══ DATA EXTRACTS ══

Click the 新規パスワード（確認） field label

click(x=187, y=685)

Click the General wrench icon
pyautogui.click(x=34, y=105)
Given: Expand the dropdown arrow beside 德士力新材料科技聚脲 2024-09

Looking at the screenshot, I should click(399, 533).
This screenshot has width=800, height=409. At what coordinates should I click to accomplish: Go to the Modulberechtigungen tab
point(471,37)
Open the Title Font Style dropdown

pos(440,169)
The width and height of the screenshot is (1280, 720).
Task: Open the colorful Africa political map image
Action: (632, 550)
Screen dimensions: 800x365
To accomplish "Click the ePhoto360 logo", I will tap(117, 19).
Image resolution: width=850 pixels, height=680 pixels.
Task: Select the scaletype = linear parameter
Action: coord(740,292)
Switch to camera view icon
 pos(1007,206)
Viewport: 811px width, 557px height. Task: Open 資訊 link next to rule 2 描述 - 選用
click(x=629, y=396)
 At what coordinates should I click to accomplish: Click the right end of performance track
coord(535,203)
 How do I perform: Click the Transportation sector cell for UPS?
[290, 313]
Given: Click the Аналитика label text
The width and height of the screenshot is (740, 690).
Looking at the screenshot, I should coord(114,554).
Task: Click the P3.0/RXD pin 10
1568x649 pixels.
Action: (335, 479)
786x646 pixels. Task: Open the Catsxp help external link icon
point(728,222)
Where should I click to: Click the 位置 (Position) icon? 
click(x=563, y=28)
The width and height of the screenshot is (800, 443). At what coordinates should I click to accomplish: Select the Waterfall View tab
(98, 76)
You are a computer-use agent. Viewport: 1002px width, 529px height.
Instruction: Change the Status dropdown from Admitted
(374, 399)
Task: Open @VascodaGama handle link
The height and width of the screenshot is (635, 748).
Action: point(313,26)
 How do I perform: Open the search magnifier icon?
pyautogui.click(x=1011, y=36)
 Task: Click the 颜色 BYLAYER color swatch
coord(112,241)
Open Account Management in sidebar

═══

**WHAT THE EXERCISE ASKS**
A verbatim copy of every entry is required.

**OUTPUT FOR THIS EXERCISE**
Click the 新規パスワード（確認） field label

click(x=187, y=685)

Click the General wrench icon
pyautogui.click(x=34, y=105)
Given: Expand the dropdown arrow beside 德士力新材料科技聚脲 2024-09

Looking at the screenshot, I should click(399, 533).
This screenshot has width=800, height=409. At what coordinates should I click to accomplish: Go to the Modulberechtigungen tab
point(471,37)
Open the Title Font Style dropdown

pos(440,169)
The width and height of the screenshot is (1280, 720).
Task: Open the colorful Africa political map image
Action: (632, 550)
Screen dimensions: 800x365
To accomplish "Click the ePhoto360 logo", I will tap(117, 19).
Image resolution: width=850 pixels, height=680 pixels.
Task: Select the scaletype = linear parameter
Action: coord(740,292)
Switch to camera view icon
 pos(1007,206)
Viewport: 811px width, 557px height. Task: Open 資訊 link next to rule 2 描述 - 選用
click(x=629, y=396)
 At what coordinates should I click to accomplish: Click the right end of performance track
coord(535,203)
 How do I perform: Click the Transportation sector cell for UPS?
[290, 313]
Given: Click the Аналитика label text
The width and height of the screenshot is (740, 690).
Looking at the screenshot, I should coord(114,554).
Task: Click the P3.0/RXD pin 10
1568x649 pixels.
Action: (335, 479)
786x646 pixels. Task: Open the Catsxp help external link icon
point(728,222)
Where should I click to: Click the 位置 (Position) icon? 
click(x=563, y=28)
The width and height of the screenshot is (800, 443). At what coordinates should I click to accomplish: Select the Waterfall View tab
(98, 76)
You are a computer-use agent. Viewport: 1002px width, 529px height.
Instruction: Change the Status dropdown from Admitted
(374, 399)
Task: Open @VascodaGama handle link
The height and width of the screenshot is (635, 748).
Action: point(313,26)
 How do I perform: Open the search magnifier icon?
pyautogui.click(x=1011, y=36)
 Task: Click the 颜色 BYLAYER color swatch
coord(112,241)
Open Account Management in sidebar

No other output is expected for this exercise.